Le gouvernementbrésilien a haussé le ton vendredi face à la grève des routiers qui paralyse tout le pays depuis le début de la semaine, en mobilisant l'armée pour lever les centaines de barrages dans le pays.

Le président Michel Temer a annoncé en début d'après-midi dans une allocution télévisée au ton solennel "avoir mobilisé les forces de sécurité" pour dégager les routes du pays.

Le ministre de la défense, Joaquim Silva e Luna, est allé plus loin en affirmant deux heures plus tard que l'armée agirait de façon rapide, coordonnée et énergique (...) pour libérer la circulation dans des zones critiques" comme les raffineries et les aéroports.

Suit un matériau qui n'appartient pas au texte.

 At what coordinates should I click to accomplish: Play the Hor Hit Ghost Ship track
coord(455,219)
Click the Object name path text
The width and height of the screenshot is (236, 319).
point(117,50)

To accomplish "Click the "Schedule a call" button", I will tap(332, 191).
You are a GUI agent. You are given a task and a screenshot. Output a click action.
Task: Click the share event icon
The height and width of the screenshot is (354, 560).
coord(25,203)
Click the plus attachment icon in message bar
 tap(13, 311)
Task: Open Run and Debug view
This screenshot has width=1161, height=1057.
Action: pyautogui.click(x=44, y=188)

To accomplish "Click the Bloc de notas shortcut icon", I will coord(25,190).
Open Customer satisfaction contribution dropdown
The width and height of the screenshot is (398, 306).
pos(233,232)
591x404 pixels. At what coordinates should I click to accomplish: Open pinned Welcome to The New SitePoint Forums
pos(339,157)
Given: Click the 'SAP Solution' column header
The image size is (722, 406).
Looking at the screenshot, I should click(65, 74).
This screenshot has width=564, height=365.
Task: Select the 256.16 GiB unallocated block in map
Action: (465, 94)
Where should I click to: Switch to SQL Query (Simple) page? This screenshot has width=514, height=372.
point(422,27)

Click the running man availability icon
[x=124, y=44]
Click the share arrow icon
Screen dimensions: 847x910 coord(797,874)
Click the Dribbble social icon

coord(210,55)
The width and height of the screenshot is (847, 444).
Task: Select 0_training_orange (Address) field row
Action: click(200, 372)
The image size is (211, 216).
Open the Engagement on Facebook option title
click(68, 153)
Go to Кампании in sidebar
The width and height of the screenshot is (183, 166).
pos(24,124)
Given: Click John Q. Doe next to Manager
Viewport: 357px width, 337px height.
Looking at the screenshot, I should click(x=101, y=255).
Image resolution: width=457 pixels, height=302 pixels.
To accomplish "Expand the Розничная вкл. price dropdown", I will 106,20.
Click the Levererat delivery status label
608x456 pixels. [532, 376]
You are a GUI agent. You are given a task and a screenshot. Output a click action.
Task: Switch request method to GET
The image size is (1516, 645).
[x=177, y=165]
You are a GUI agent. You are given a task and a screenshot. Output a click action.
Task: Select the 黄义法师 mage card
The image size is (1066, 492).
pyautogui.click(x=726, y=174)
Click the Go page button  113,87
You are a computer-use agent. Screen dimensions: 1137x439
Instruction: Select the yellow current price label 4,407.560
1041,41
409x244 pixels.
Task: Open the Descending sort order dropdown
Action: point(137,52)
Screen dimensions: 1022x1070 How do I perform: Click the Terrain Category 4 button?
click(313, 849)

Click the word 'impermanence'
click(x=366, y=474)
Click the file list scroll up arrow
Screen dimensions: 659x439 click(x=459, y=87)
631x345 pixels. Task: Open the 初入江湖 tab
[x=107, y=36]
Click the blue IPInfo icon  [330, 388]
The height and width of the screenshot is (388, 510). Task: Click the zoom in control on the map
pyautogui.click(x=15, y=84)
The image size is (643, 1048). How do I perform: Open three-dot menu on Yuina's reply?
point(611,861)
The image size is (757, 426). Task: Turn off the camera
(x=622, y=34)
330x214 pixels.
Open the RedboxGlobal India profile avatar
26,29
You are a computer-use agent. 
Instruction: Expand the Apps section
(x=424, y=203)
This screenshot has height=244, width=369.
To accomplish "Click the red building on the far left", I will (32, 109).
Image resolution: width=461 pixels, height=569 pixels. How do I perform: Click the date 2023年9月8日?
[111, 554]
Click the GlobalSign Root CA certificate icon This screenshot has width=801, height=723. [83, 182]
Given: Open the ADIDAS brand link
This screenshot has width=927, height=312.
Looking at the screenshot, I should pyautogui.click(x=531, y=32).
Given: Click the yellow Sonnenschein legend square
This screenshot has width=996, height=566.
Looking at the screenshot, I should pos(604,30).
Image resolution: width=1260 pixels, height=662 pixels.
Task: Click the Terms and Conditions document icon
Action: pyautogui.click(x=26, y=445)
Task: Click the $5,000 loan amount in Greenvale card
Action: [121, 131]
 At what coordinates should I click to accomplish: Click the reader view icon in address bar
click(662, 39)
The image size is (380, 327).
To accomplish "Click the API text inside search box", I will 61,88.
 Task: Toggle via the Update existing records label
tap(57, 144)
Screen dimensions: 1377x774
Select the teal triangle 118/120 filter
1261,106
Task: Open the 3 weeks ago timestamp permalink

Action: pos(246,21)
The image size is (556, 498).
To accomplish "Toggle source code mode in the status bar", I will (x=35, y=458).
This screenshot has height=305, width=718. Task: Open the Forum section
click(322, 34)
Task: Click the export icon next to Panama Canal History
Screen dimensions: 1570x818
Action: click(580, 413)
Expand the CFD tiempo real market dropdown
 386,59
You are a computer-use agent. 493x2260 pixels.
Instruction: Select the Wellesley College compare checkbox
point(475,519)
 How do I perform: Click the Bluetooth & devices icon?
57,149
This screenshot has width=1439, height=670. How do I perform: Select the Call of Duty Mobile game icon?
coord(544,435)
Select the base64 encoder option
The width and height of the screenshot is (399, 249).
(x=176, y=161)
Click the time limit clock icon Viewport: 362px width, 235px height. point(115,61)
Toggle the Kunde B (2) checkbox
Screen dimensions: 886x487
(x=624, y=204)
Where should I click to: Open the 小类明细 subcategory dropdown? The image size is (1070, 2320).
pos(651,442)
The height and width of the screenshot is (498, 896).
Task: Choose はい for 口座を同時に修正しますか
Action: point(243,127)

Dans un communiqué conjoint, les leaders des principaux syndicats du pays ont affirmé que "la décision du gouvernement de mobiliser l'armée comme instrument de répression" revenait à "tenter d'éteindre l'incendie avec de l'essence".

Peu avant, la mairie de Sao Paulo, capitale économique du pays, a décrété l'état d'urgence, une mesure extrême permettant notamment de réquisitionner du combustible.

Vols annulés, stations-service à sec, supermarchés à cours de produits frais: la situation était absolument critique au cinquième jour de cette grève pour protester contre la hausse des prix du diesel.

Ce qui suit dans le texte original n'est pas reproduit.